§ EXTRACTED RECORDS
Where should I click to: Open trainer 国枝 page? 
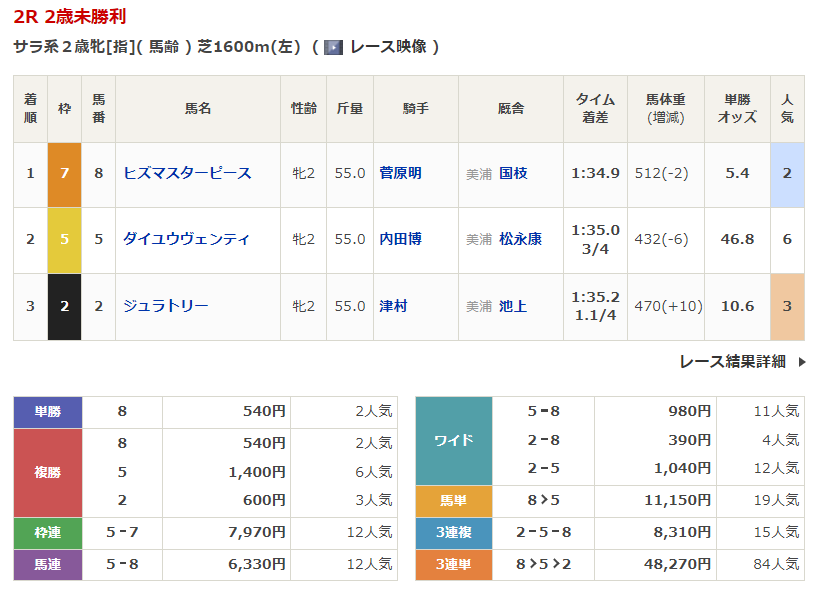(513, 173)
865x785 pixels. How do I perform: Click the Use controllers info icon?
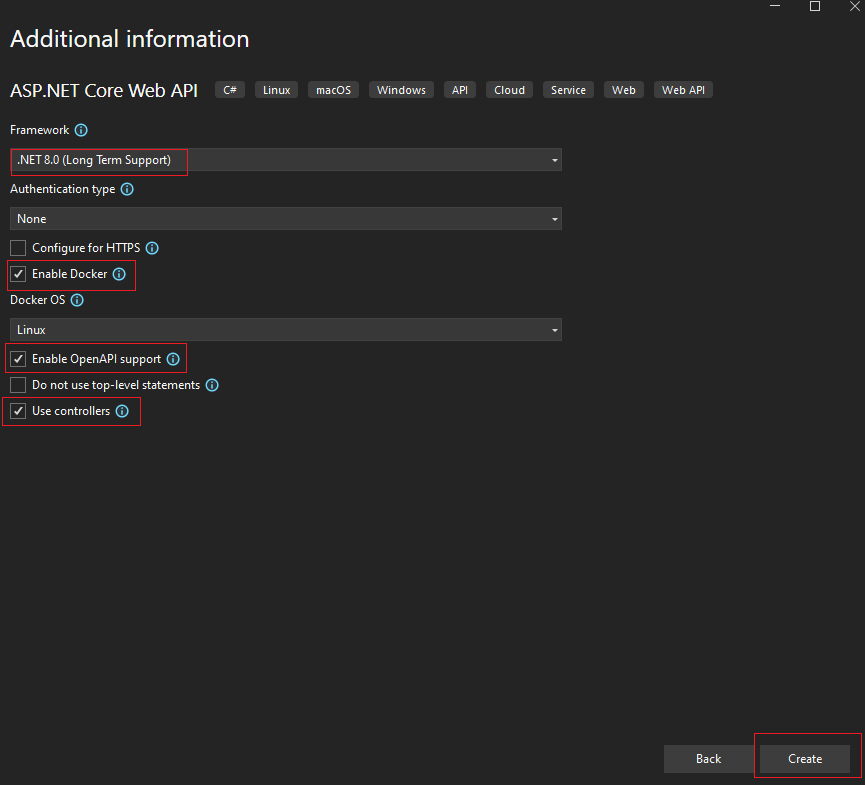(x=122, y=411)
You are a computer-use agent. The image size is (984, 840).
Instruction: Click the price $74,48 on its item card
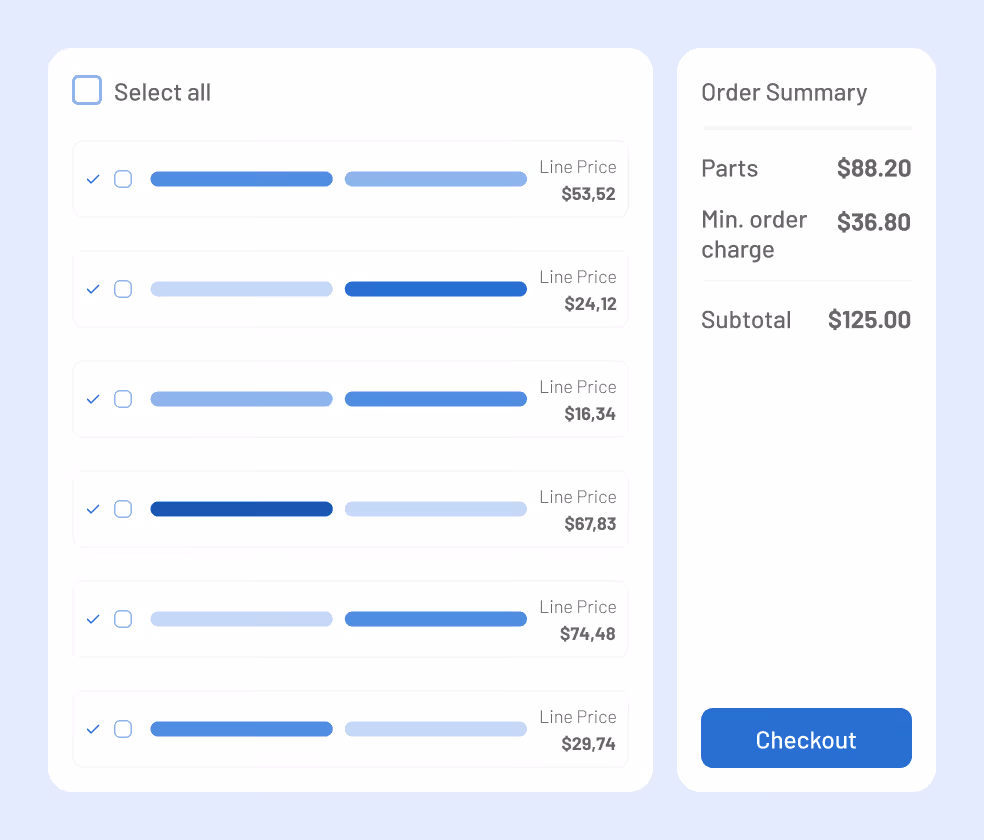[590, 633]
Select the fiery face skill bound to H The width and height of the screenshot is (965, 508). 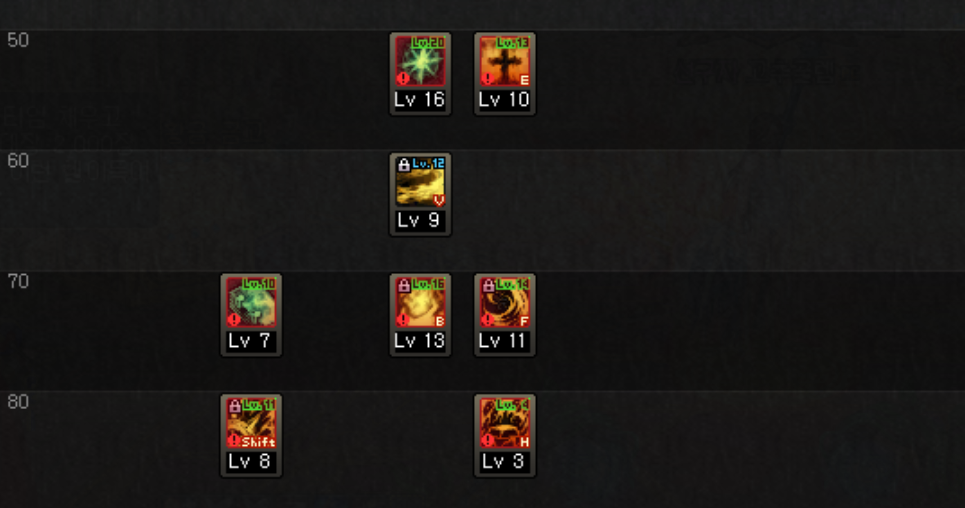505,423
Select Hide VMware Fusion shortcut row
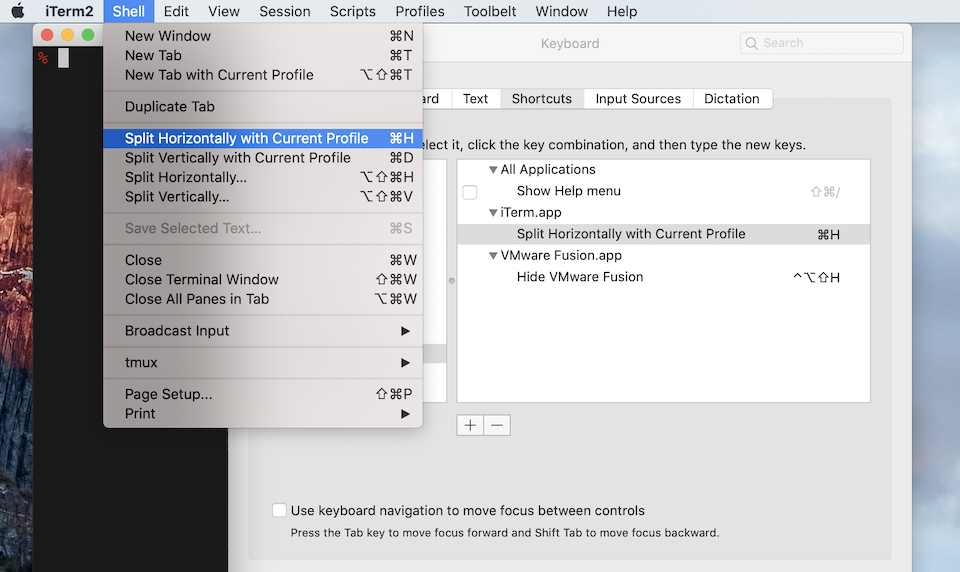The width and height of the screenshot is (960, 572). coord(580,277)
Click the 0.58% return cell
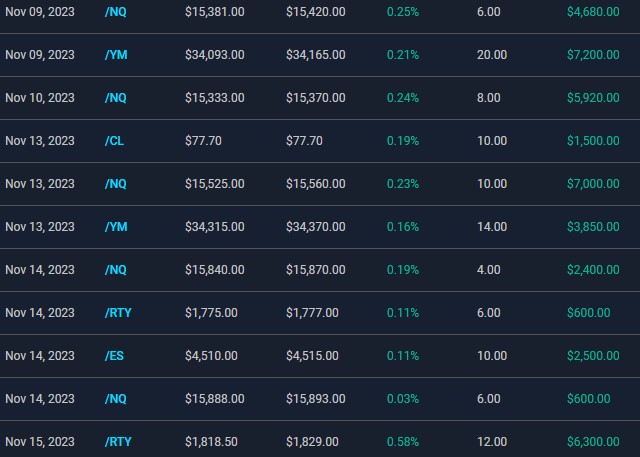This screenshot has height=457, width=640. pos(403,442)
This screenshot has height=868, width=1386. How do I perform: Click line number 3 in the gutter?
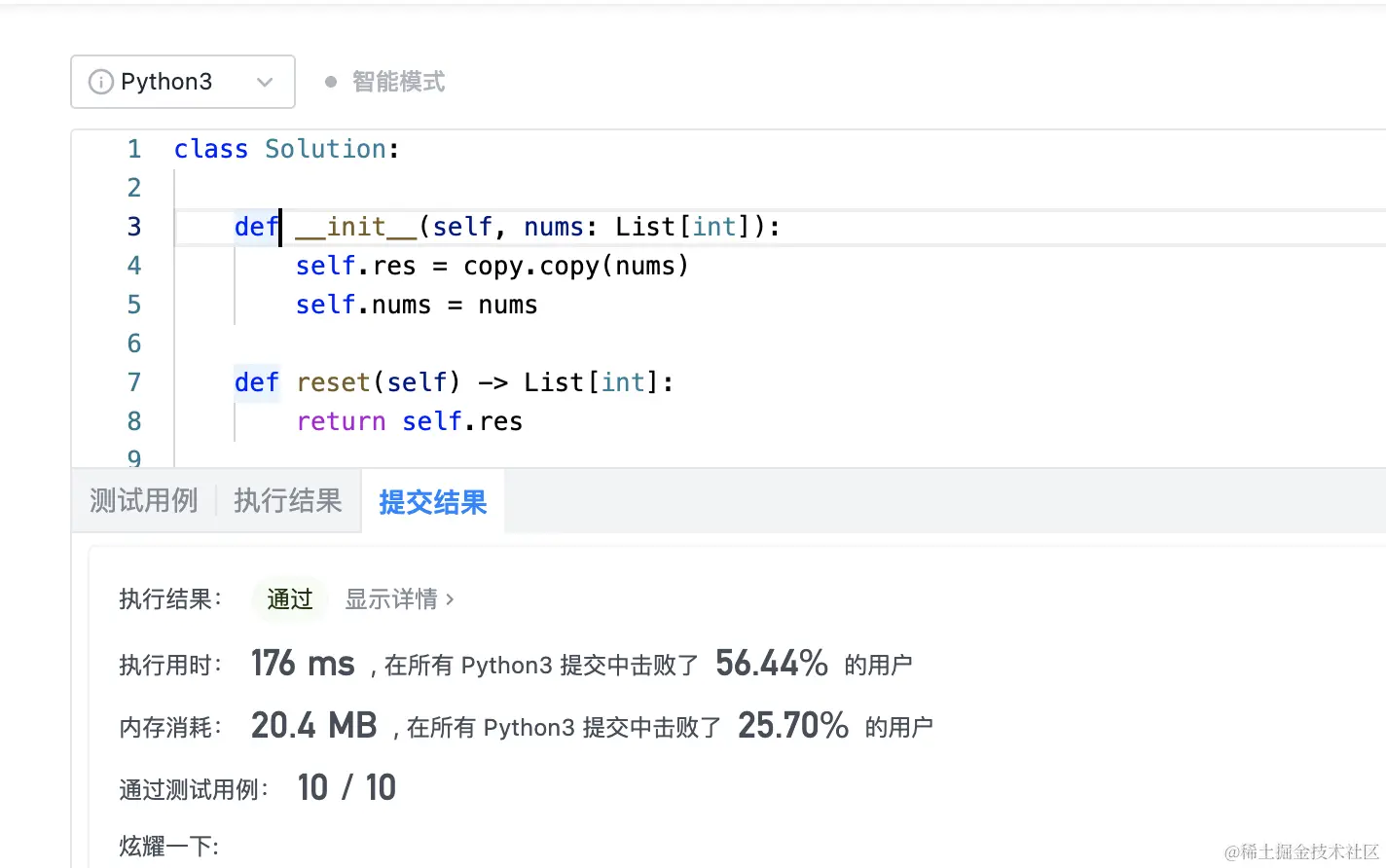click(134, 227)
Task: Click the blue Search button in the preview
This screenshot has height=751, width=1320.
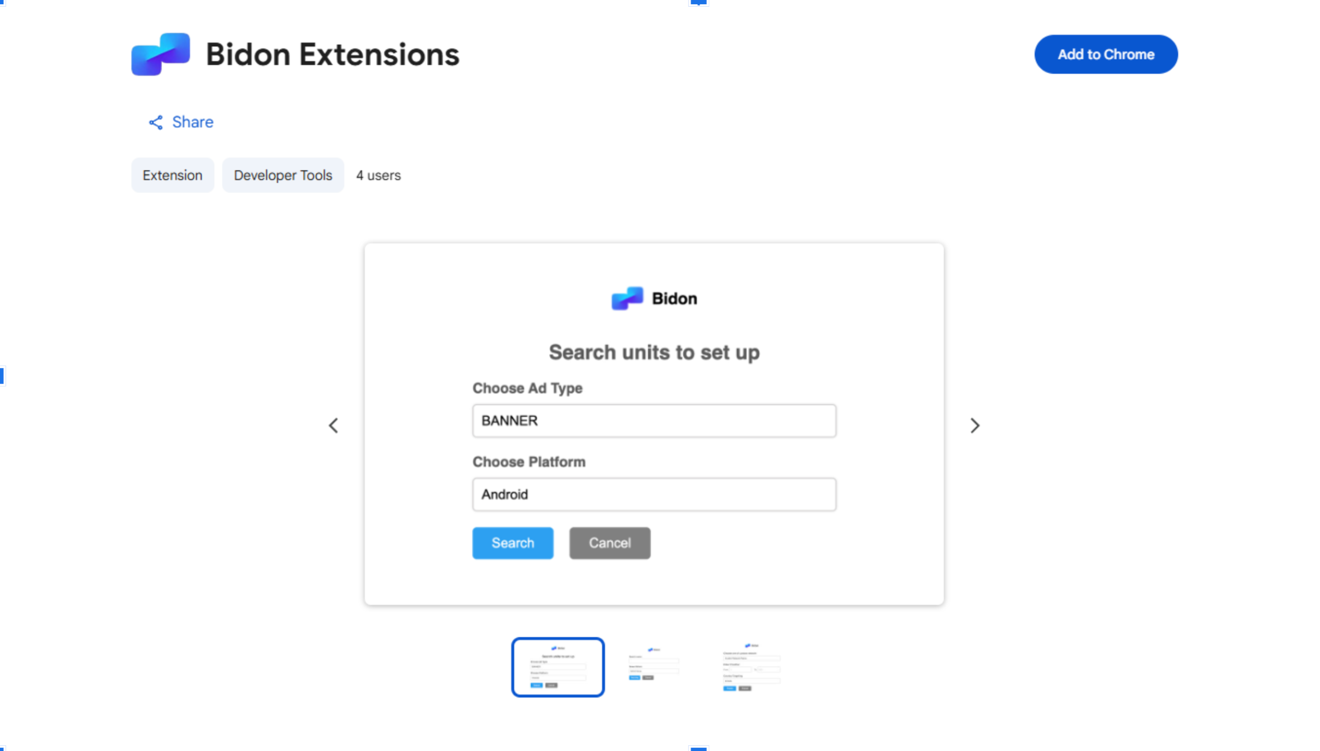Action: click(x=512, y=543)
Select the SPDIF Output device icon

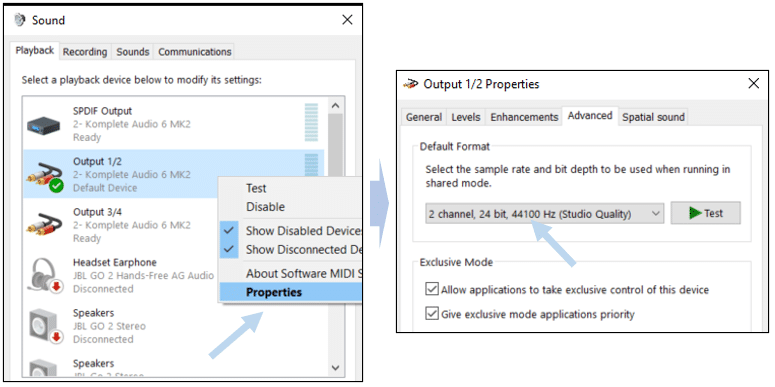[x=43, y=125]
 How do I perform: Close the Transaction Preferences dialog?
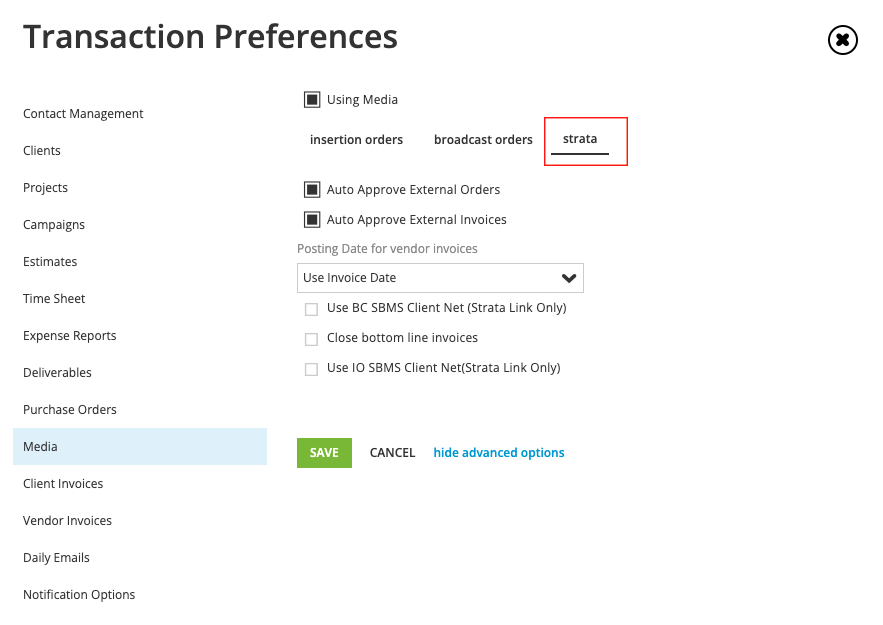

§ WHAT THIS TASK INVOLVES
Output the line that contains "This screenshot has height=868, width=1386." and every line after it to the end of the records, word for word, leaving out the pictures.

§ EXERCISE OUTPUT
This screenshot has height=868, width=1386. How do I perform: Click line number 3 in the gutter?
click(134, 227)
Task: Click the blue Search button in the preview
This screenshot has height=751, width=1320.
Action: click(x=512, y=543)
Select the SPDIF Output device icon

[x=43, y=125]
 How do I perform: Close the Transaction Preferences dialog?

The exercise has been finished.